The original dataset from the challenge has been modified, for instance some variables where removed from R, some added to Z, etc. But the content is roughly the same, and should be sufficient for trying out the Transformer. All changes can be found in the files labels.json.

Please keep in mind that the dataset dataset_57M.npz is not available for download.

Thanks to the author for the great intuitions and efforts.

For those who may have issues related to the dataset, you might be able to try this that I slightly modified according to the author's suggestions.

and dataset

You can check some plots resulted from the code above (don't know whether it's correct or not).

Hope this helped someone.

The dataset of the challenge contain a file named x_train and y_train. Do they complement each other or one of them is enough ?
Plus, If my data are already in a csv file, can't I just devide them into train, test and validate directly and just use them ?

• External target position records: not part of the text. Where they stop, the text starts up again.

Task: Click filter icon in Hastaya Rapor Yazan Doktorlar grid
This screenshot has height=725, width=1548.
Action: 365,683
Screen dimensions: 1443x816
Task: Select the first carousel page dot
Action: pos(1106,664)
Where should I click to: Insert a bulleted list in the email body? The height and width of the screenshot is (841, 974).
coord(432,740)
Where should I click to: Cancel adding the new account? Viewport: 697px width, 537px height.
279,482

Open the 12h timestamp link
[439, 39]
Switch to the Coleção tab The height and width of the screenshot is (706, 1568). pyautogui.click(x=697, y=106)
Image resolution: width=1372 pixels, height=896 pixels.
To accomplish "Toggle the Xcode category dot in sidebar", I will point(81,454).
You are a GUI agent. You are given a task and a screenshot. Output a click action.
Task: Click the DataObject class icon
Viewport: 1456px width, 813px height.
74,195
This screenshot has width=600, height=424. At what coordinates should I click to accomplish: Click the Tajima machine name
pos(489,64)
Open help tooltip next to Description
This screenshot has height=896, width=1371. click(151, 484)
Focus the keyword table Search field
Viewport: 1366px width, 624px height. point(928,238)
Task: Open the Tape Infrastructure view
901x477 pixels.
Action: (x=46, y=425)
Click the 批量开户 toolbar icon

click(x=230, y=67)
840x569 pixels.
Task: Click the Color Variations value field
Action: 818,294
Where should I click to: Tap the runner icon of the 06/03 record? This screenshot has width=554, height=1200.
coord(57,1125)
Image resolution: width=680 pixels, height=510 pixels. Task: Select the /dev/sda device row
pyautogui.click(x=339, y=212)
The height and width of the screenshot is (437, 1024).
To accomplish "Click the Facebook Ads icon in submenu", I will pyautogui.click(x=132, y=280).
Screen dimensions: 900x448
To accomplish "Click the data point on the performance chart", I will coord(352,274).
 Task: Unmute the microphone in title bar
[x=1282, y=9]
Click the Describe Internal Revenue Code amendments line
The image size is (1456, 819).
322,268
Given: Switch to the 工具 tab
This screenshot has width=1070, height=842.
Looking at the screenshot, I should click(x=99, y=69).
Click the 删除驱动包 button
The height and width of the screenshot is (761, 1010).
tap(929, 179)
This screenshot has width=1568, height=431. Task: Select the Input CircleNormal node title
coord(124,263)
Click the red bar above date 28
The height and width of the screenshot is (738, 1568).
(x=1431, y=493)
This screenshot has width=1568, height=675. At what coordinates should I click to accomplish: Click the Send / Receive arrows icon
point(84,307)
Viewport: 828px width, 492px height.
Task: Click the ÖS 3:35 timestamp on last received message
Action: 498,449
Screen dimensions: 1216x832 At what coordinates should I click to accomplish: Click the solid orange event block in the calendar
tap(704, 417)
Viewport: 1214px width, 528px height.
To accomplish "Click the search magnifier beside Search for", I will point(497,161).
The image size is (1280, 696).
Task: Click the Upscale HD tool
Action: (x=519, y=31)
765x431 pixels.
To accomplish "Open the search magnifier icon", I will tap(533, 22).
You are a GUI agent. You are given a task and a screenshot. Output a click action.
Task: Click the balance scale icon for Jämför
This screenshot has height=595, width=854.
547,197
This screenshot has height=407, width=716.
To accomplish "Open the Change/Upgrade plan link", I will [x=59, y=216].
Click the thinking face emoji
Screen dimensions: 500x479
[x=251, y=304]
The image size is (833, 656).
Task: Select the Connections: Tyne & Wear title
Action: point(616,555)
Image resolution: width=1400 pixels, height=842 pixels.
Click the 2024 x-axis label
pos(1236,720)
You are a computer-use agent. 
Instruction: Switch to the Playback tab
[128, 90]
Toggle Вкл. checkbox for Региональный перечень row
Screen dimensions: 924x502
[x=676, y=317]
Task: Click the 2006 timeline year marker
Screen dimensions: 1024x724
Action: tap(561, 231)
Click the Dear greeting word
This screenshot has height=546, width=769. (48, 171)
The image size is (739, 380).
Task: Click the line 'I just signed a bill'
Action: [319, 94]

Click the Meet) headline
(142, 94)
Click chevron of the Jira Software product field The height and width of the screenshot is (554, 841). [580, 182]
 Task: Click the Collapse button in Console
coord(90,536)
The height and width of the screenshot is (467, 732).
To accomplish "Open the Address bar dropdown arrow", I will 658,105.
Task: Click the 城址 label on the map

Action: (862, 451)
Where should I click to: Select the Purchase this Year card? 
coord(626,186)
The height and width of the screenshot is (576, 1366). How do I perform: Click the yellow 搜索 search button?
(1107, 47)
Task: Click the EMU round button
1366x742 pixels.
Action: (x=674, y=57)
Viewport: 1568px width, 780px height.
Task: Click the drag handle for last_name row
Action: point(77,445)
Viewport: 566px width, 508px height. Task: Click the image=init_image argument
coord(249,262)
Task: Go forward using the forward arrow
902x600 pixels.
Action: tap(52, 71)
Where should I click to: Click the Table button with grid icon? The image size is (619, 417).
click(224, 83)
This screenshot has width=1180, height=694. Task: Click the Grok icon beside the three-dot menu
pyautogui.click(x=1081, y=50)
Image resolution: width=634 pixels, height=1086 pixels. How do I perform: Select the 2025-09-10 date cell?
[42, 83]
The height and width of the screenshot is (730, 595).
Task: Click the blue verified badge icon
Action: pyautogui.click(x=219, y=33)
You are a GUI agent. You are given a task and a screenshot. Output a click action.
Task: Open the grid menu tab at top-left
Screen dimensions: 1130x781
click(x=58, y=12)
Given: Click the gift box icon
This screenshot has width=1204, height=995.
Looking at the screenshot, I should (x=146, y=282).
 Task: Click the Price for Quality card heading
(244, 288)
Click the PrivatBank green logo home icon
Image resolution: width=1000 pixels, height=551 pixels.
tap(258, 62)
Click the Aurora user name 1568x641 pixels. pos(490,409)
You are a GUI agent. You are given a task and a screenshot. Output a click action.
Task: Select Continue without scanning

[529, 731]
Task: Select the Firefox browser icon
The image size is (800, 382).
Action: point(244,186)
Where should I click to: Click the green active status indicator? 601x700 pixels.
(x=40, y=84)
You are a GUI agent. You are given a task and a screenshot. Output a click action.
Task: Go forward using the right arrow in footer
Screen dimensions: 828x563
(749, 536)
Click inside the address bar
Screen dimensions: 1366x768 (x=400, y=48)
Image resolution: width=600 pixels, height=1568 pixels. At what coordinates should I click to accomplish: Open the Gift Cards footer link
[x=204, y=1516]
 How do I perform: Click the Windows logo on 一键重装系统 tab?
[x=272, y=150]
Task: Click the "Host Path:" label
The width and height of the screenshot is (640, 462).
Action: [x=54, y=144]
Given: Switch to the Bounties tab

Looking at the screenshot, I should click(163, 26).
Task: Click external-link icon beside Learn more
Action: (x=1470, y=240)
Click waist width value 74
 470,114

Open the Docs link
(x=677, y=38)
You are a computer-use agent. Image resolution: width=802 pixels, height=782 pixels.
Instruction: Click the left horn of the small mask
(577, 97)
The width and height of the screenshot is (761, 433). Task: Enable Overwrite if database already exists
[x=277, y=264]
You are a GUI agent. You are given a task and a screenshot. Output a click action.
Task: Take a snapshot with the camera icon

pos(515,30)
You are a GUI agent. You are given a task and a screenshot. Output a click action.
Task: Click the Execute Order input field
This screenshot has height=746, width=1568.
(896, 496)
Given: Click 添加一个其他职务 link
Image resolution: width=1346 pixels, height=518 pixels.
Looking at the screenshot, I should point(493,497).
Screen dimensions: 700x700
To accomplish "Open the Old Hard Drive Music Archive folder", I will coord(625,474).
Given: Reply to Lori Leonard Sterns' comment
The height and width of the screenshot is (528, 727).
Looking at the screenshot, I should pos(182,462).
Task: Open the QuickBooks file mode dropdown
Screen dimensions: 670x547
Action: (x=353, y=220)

Hi, yes they complement each other, x_train are the command (input vectors) while y_train are the observations (output vectors). You are, of course, free to divide your data however you desire.
In the future, please keep discussions about the challenge in the challenge repo.

Thank you for your work!

I am new to Transformer methods. Can the package accept csv files directly instead of .npz files?

In this repo, we define a Transformer model that takes as inputs Tensors, see the documentation. We present examples loading data as .npz files, but you can load data however you want.


Hi @yyldtc , from what I was able to translate from your message, something is still not working with the dataset. Could you detail the error that you got in a new issue ? I'll take a look.